Nepalganj: In this border town, huddled along a road and an invisible line through lush green paddy fields and stands of sal and flame of the forest trees, I feel more at home than in many other parts of the subcontinent. This is a feeling that has nothing to do with aesthetics, good restaurants or nightlife. But it has everything to do with the presence of the border. Now before ultra nationalists leap to conclusions (a-ha, told you he was soft on India), let me say it is the border itself that intrigues and pleases me, the terrain around it, and the people who make their livings along the frontier.
Nepalganj may not be pretty, but it's full of life and dynamism. Fortunes can be made here, and lost. Ever more opulent mosques are popping up, and the Muslim property dealer or merchant who builds them has a palatial sprawling home, well within range of the azaan. Aficionados of Newari architecture, and I am one, will find little to please them in the style of construction. It is largely of a type known in Delhi as Punjabi Baroque, balconies and bedrooms galore, crenelated walls and terraces, suburban sprawl at its finest. But what I admire is the border-driven energy that generated the wealth behind the construction.

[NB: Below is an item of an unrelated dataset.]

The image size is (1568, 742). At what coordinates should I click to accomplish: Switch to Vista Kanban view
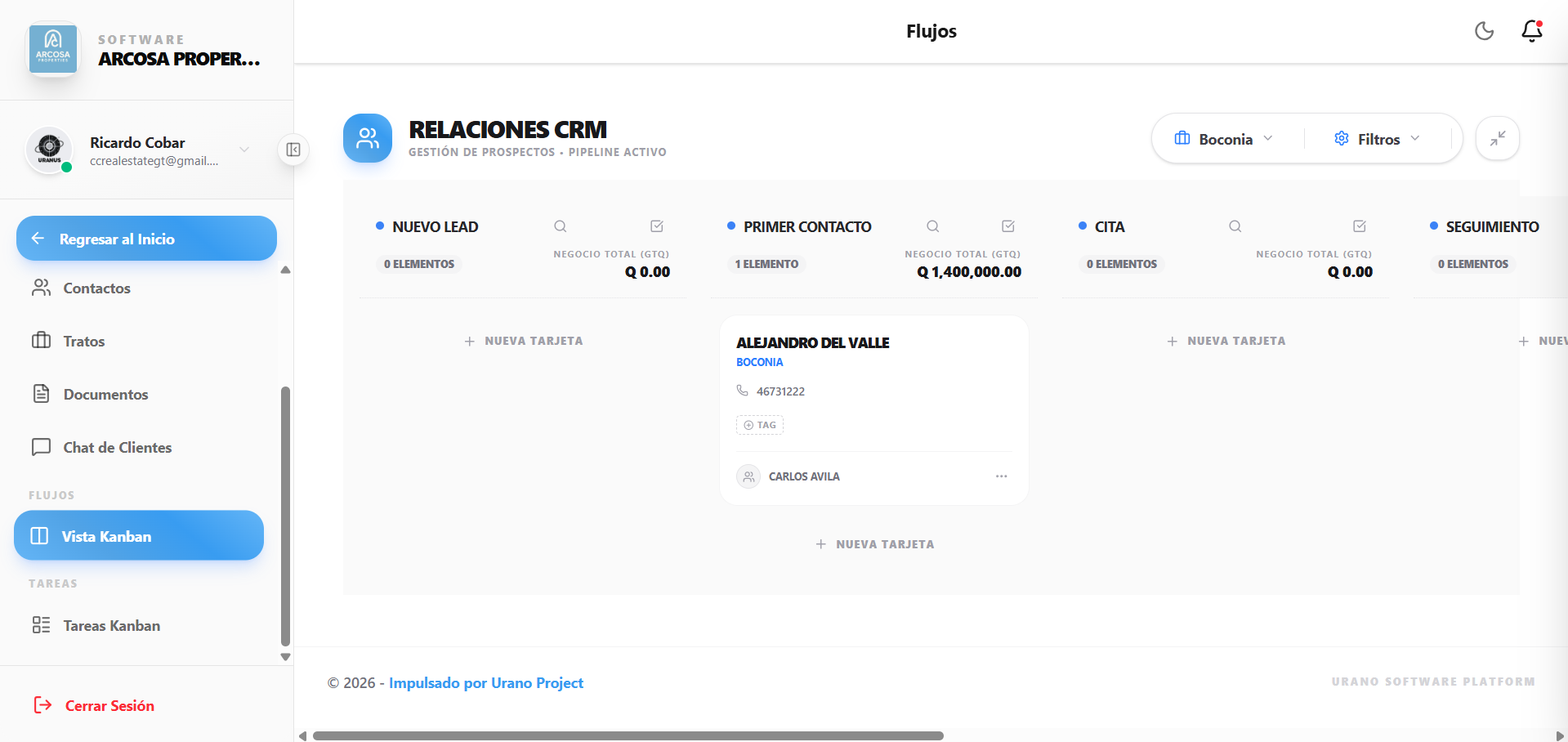(x=138, y=536)
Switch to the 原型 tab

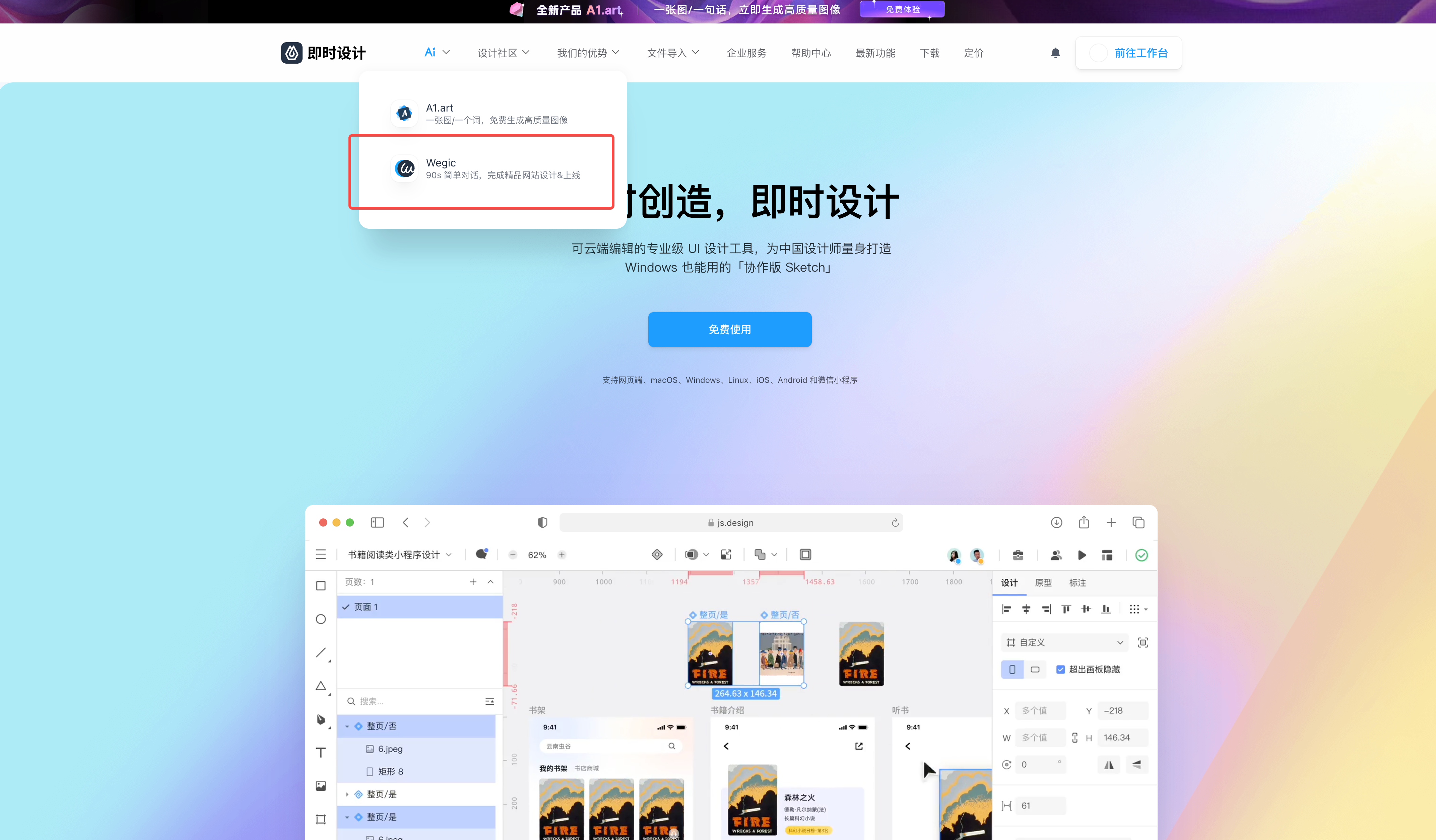pyautogui.click(x=1044, y=582)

I've been drawn to frontier areas for as long as I can remember. A still distinct impression from childhood is the delicious trepidation of crossing from Canada to the United States and making much of the differences from one side to the next. Canada has parlayed its proximity with the world's greatest economy into a pretty successful project. Call it, if you like, border management. A big, sometimes implacably uncaring or unfathomable neighbour, but keep the goods, services and tourists flowing and everything is all right.
So in wanderings ever since, I've gone to the borderlands, even if I didn't have to, to marvel and wonder. Some favourites spring to mind. At Nong Khai, Thailand, on the Mekong River, you boarded a rickety wooden boat, and balancing luggage on your knees as the long-tailed engine churned across to Laos. Behind you, a classic frontier town slipped into the mist. Nong Khai was the haven of dreams for Laotians and their ethnic cousins on the Thai side. It thronged with beer bars, brothels, dodgy businesses based on smuggling and people selling ever more ambitious dreams in Bangkok. The town was an island of relative prosperity in the poorest part of Thailand and the unfathomable poverty of Laos. At night, you could hear the splashes of illegal boats and swimmers, braving the currents and the cops for a taste of prosperity.
Between Singapore and the old pirate capital of Tanjung Pinang in Indonesia, an ultra modern hydrofoil takes from the consumerist paradise of the Lion City to genteel and picturesque decline. Buccaneering isn't what it used to be, but smuggling hopeful workers to Singapore isn't a bad substitute. It is a rough business and only the strong survive. Indonesians travel thousands of kilometres and spend their life savings to get to Tanjung Pinang. Usually they fail to realise even a sliver of their dreams. But the first glimpse of the frontier, on land or water, fills them with unrealistic hope so they carry one.
Anyone who travels, by necessity or for fun, will tell you that borders are a state of mind, not lines drawn by colonial pens or bureaucrats at negotiating tables. Nepal's border region with India is such a place. It isn't true to say, as the Western guidebooks do, that places like Nepalganj are "more Indian" or "less Nepali." What they are is the frontier where hearts and minds are different from those in the hinterlands in either direction, where people are tougher, less law-abiding, often friendlier and usually wealthier. Those who advocate, in Delhi and Kathmandu, re-imposing tight restrictions on the border should bear all this mind. Open frontiers bother officialdom but generate wealth; closed borders enrich smugglers. Ask the Indians and the Pakistanis how successful they have been on keeping their frontier shut to terrorism, spying, contraband and divided families. Only the latter lose out.